--- START ---
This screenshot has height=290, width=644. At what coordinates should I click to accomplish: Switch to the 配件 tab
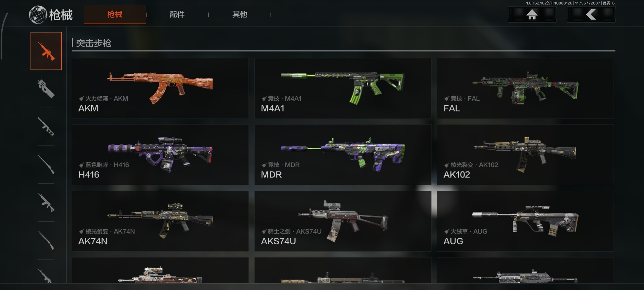point(177,14)
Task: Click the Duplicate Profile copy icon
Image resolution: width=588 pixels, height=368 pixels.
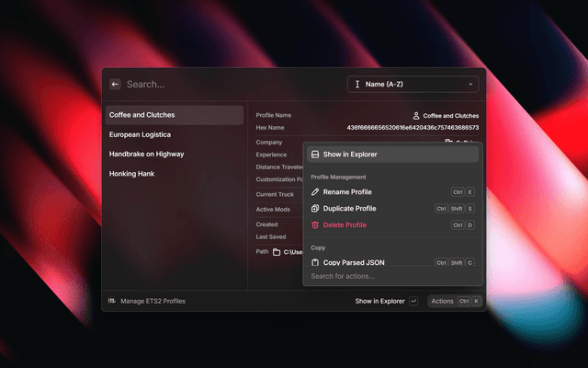Action: pos(315,209)
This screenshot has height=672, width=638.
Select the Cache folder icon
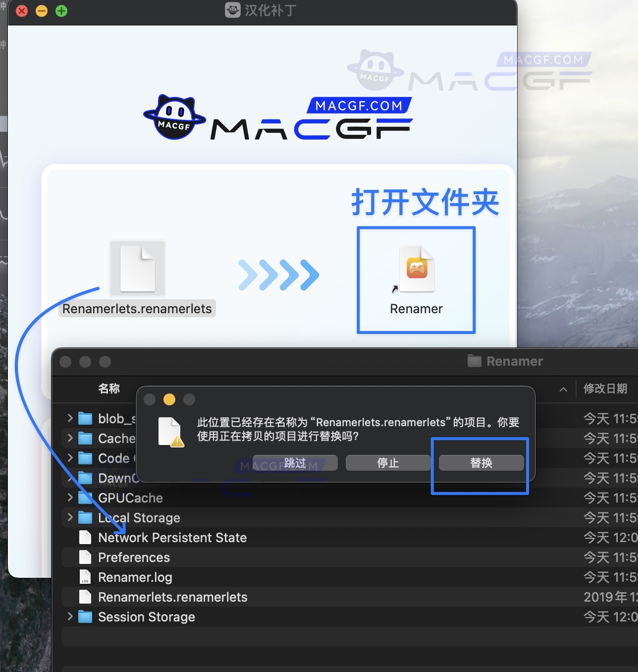pos(85,438)
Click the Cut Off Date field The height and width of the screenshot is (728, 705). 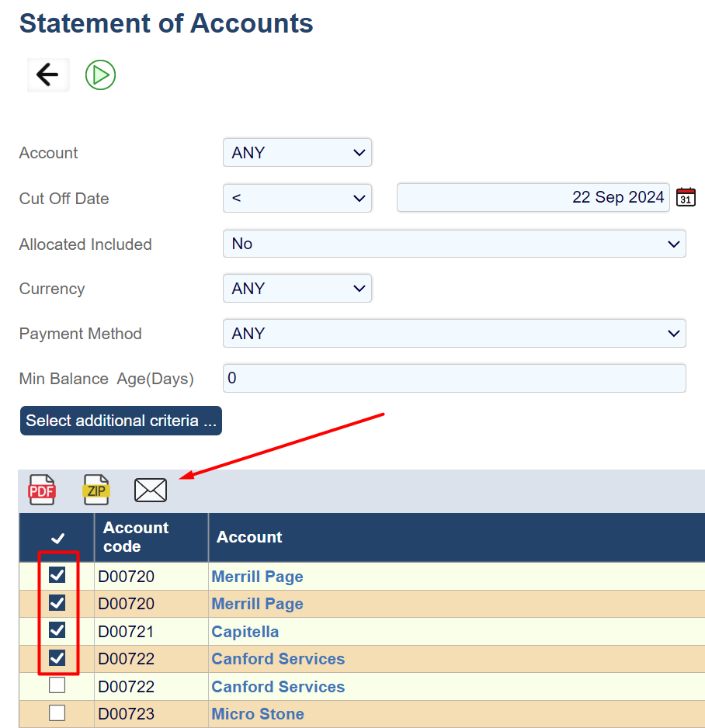click(533, 198)
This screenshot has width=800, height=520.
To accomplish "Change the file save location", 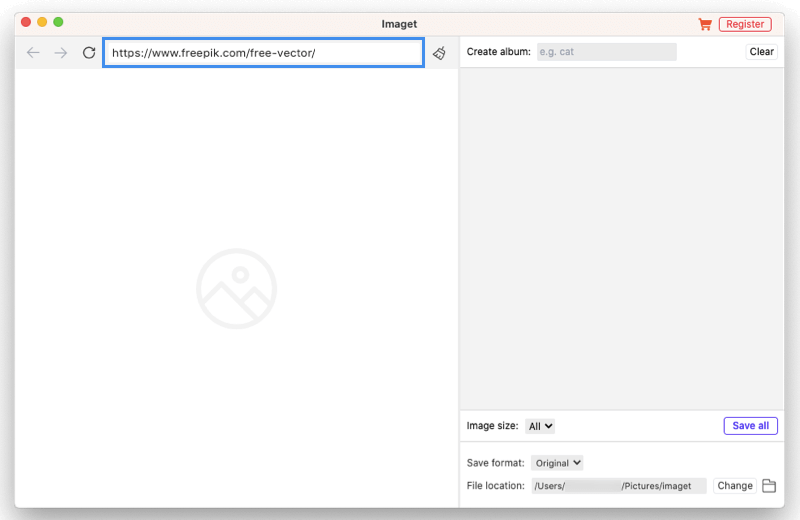I will coord(734,486).
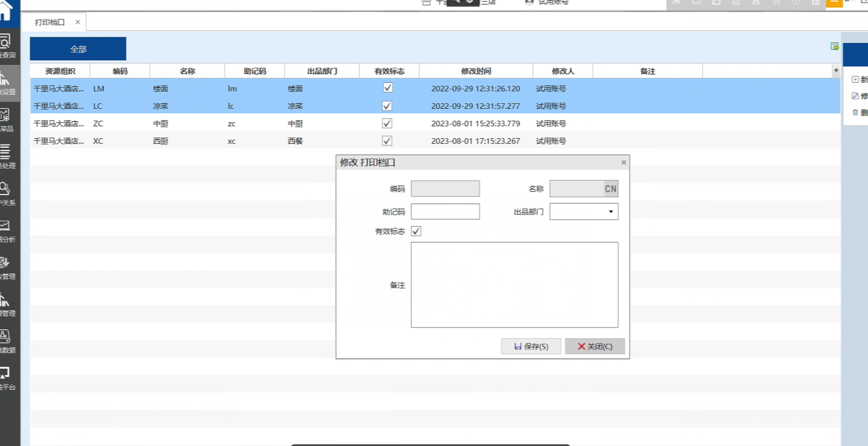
--- END ---
Activity ::
Pictures excluded, copy the lines exactly from where the material starts to the line with "This screenshot has height=672, width=638.", inclusive.

Response to the exercise ::
This screenshot has height=290, width=644. At what coordinates should I click to accomplish: Switch to the 配件 tab
point(177,14)
Task: Click the Duplicate Profile copy icon
Image resolution: width=588 pixels, height=368 pixels.
Action: pos(315,209)
This screenshot has height=672, width=638.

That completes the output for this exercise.